(Dataset records Opens)

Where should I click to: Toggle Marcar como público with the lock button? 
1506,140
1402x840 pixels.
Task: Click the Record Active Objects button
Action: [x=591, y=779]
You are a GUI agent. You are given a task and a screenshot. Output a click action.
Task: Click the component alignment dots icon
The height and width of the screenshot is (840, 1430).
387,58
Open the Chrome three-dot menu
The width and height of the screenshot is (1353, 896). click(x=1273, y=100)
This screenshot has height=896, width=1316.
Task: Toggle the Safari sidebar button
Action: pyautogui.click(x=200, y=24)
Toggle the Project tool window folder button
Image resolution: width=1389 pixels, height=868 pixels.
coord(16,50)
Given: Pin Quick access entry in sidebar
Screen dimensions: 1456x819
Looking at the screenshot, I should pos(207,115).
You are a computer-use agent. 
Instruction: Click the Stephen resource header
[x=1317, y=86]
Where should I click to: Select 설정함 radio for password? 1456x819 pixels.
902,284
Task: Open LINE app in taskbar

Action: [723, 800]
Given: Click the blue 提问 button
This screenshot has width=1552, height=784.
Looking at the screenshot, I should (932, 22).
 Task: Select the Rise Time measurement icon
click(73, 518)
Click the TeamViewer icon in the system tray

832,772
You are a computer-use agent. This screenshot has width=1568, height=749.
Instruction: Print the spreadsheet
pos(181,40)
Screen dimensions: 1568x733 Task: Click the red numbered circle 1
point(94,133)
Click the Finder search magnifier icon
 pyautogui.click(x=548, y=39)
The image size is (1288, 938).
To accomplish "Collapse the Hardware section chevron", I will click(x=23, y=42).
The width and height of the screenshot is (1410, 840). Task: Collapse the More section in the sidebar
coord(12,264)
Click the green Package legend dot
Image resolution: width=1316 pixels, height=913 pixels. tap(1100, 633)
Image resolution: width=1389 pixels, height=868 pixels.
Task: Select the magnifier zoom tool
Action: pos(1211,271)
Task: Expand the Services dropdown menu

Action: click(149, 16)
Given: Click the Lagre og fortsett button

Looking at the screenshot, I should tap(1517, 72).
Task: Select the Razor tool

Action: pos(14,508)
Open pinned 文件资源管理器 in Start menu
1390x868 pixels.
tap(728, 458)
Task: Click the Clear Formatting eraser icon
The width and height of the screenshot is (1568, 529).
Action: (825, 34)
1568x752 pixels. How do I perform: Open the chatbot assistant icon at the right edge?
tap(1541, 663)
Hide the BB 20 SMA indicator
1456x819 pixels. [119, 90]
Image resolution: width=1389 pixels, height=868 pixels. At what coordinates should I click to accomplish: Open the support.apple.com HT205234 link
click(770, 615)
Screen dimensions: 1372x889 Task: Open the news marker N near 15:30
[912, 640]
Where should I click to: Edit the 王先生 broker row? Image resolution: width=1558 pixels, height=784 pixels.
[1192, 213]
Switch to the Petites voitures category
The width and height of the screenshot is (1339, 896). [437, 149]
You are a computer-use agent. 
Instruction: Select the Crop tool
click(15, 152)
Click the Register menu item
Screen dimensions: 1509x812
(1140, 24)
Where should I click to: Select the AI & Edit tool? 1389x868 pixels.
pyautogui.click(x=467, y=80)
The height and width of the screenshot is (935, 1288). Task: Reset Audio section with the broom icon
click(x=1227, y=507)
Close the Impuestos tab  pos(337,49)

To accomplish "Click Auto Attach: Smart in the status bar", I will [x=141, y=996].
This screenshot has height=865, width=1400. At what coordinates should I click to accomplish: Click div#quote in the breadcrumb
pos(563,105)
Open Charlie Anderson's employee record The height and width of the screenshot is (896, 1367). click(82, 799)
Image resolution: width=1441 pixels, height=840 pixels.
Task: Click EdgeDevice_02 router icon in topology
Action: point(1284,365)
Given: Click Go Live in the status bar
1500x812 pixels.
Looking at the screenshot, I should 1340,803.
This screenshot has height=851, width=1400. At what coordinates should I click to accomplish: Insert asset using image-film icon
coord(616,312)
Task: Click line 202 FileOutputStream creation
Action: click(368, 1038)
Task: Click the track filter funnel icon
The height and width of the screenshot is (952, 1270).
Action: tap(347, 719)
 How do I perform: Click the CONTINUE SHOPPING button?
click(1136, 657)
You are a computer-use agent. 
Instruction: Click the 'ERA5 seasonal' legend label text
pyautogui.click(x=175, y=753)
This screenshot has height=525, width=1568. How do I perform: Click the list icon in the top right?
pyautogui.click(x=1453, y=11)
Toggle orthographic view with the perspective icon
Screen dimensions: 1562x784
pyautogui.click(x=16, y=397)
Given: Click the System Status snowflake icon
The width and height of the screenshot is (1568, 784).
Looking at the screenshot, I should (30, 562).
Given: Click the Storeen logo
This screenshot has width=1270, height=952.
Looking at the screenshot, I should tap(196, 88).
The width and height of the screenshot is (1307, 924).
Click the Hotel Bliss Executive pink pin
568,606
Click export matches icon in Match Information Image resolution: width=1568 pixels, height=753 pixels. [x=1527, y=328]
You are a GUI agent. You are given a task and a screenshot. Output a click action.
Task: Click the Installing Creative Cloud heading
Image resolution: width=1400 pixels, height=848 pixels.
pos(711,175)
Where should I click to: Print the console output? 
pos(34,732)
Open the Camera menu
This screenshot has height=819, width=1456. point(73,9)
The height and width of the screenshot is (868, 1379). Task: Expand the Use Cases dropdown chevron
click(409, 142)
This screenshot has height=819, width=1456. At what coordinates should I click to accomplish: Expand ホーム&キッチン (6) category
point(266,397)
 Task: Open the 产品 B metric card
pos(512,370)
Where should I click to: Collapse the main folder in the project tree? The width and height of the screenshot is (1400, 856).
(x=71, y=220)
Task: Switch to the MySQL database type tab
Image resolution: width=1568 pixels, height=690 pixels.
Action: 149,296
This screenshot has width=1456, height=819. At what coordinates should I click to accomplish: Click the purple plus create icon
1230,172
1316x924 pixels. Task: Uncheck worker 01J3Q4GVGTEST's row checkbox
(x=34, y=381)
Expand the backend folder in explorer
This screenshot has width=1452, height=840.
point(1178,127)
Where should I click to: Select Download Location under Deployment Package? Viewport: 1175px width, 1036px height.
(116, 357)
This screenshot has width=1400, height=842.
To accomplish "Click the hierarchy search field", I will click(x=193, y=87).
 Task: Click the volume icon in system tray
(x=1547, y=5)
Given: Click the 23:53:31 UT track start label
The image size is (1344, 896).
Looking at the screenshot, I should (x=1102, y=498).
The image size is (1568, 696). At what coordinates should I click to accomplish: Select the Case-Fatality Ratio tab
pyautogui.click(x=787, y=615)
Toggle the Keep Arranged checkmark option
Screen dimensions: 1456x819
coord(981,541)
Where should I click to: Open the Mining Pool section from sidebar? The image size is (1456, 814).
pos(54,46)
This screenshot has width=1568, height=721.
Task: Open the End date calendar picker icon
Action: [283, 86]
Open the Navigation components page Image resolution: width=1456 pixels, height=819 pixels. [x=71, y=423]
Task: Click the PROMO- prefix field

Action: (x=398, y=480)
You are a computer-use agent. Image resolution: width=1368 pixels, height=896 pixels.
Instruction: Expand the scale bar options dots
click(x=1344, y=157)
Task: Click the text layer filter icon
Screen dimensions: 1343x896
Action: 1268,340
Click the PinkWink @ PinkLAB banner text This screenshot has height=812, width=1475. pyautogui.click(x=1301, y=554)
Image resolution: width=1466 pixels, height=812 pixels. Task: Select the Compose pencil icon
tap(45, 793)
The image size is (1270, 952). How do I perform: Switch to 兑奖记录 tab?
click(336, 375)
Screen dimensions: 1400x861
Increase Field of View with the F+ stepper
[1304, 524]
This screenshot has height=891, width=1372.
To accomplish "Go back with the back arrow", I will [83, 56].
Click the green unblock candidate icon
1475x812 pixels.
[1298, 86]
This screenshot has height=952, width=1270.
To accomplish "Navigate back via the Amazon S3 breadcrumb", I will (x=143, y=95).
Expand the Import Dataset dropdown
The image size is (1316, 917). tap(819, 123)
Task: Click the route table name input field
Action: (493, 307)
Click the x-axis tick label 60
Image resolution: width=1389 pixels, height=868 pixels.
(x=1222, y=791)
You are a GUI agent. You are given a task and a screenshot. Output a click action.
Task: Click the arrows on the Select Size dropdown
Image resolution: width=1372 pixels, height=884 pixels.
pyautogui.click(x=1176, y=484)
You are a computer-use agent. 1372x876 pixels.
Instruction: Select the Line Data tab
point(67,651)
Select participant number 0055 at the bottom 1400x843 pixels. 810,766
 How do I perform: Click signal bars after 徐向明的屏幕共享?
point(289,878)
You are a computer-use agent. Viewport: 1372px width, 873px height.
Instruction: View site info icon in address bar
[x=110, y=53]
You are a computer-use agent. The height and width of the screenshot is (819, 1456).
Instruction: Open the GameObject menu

(Dataset records Closes)

- _Work task_
Please give again, word for word, only the lines from the one holding "How do I perform: Click signal" through the end of the listing above.

- _Task answer_
 How do I perform: Click signal bars after 徐向明的屏幕共享?
point(289,878)
You are a computer-use agent. Viewport: 1372px width, 873px height.
Instruction: View site info icon in address bar
[x=110, y=53]
You are a computer-use agent. The height and width of the screenshot is (819, 1456).
Instruction: Open the GameObject menu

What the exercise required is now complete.